To understand the context of this graphic, we can first set it in a time period. The bookstore was founded in 1973 in the original Gay Village centre of Montreal, on Crescent Street. In 1982, it moved to Saint-Laurent. On the card, we see the address that is listed is the Saint-Laurent address. Besides that, another clue is the date of publication of the French book mentioned above that one of the men is reading, which came out in 1986. Thus, I assume that this card would have been distributed around then, somewhere in the late 80s or the early 90s – when the book was gaining momentum in the gay community. At this time, the lesbian visibility movement was still underground, with queer movements being focused on males, in Montreal. Podmore explains how the lesbian-feminist movement was actually quite separate from the male-dominated Gay Village. She even says most of the women-owned business were located in the Plateau and stayed geared for women, even if it wasn’t explicit by being the Gay Village (Podmore 610). Because of this social history, we can see how the distinction between what it means to be gay and what it means to be lesbian was very important and based on stereotypes. The bookstore, Librairie L’Androgyne, was owned by men and located in the Gay Village – the striking differences between both images on the card seem to be part of the ignorance that played in viewing the homosexuality on a binary, instead of the spectrum that we recognize today.
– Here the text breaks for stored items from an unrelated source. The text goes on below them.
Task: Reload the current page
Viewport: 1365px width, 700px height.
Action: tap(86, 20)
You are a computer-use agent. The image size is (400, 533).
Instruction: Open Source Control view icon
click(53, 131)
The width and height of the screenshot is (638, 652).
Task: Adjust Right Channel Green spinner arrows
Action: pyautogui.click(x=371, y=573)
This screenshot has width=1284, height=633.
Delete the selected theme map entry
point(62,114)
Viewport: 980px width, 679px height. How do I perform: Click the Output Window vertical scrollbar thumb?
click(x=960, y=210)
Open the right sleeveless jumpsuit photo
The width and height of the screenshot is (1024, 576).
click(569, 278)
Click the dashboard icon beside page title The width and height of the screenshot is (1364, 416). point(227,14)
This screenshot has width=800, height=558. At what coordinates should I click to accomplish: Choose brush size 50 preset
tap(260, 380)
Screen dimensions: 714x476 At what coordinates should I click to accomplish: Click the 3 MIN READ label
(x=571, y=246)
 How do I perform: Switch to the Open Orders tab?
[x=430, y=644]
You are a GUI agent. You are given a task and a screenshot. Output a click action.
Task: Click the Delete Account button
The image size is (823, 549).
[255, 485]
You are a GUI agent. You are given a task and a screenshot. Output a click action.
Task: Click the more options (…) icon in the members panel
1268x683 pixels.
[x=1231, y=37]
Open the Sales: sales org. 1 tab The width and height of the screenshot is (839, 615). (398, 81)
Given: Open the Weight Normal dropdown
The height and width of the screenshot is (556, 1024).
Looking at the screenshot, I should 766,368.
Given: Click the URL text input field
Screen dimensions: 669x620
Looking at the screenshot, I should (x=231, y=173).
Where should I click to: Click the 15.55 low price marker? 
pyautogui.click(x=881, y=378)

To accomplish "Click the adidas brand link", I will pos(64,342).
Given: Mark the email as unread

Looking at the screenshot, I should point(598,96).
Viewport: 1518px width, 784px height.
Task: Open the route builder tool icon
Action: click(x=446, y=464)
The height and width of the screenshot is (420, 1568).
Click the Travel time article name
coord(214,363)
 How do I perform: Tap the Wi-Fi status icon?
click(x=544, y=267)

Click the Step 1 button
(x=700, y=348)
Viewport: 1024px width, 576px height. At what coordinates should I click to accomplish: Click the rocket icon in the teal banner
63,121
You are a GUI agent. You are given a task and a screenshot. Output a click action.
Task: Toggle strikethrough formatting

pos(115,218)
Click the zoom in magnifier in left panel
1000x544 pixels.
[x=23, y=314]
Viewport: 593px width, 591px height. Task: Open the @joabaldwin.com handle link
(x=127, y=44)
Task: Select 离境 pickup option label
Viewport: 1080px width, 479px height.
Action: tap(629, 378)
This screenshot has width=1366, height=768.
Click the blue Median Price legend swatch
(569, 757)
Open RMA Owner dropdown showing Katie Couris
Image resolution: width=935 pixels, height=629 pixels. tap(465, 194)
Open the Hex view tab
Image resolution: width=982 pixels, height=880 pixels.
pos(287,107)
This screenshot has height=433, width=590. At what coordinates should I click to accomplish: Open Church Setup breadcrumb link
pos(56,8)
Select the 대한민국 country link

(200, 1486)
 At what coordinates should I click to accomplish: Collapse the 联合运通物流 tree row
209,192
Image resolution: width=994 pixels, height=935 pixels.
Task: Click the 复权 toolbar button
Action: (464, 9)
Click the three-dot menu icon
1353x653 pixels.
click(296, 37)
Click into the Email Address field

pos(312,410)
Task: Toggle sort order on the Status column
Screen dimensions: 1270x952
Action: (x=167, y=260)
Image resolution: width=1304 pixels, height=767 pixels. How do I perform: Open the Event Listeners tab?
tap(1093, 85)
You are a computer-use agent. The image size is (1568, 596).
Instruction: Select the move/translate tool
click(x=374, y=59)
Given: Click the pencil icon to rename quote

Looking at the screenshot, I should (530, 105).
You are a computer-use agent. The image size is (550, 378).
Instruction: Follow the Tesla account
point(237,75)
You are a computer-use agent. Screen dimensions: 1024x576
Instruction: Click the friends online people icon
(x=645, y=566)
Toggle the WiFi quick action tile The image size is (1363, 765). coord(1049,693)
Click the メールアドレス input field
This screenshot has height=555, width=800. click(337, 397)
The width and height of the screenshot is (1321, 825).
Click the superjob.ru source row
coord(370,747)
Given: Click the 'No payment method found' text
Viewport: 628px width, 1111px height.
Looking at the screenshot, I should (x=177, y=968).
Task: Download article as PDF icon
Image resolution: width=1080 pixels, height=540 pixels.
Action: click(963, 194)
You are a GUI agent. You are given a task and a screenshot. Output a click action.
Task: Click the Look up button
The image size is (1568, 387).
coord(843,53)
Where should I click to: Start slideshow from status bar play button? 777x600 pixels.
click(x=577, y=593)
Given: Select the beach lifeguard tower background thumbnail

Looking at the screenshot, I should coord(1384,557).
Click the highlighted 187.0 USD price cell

The importance of such archived materials can be measured, in one way, by the kind of humour it invokes in people today. I imagine being a young person in the 80s-90s in Montreal, picking up this card on my way out of this bookstore maybe after the Leavitt novel or the latest edition of Fugues. Today, I would find drawings like this unrelatable and funny because of the stereotypes that are played out in it. Montreal’s social history during this time was divided and very active in many ways in queer spaces, with AIDS/HIV activism, groups like ACTUP in the political sphere, and even the development of the Pride parade. Publications like this are positive in the queer-space, challenging the idea of heteronormativity, but also reveal the intricacies within the queer-space. More importantly, by putting something like this in an archive, we see how a personal space like the bed can be such a challenging aspect of society and of individual identities: society places rules and generalizations that affect views from the population as a whole, but what actually happens in the individual space almost never follows exactly, which is why it’s so easy to laugh at a little card like this from Librairie L’Androgyne. To conclude, this small piece of the Gay Village in the late 80s and early 90s tells a bigger story of how the queer space in Montreal started from a very binary-oriented environment in that gender and sexual stereotypes were morphed into one. It put women in a less privileged status by playing down their agency and asserting qualities of being “feminine” (such as being very romantic) and ignored the differences that gender and sexuality preferences and identification occur along the queer spectrum. While it is still an important publication in showing the pride movement in Montreal, it doesn’t let us forget the inequalities that existed within the spectrum, too.



Works Cited

Elder Mountain Dreaming. "Palm Reading: Mystic Triangle, Psychic Triangle, Letters M, V & X, Mystic Cross, Psychic Cross." Elder Mountain Dreaming. April 03, 2018. Accessed May 17, 2018. https://eldermountaindreaming.com/2016/08/24/palm-reading-the-mystics-triangle-the-letter-m-psychics-triangle-the-mystic-cross/.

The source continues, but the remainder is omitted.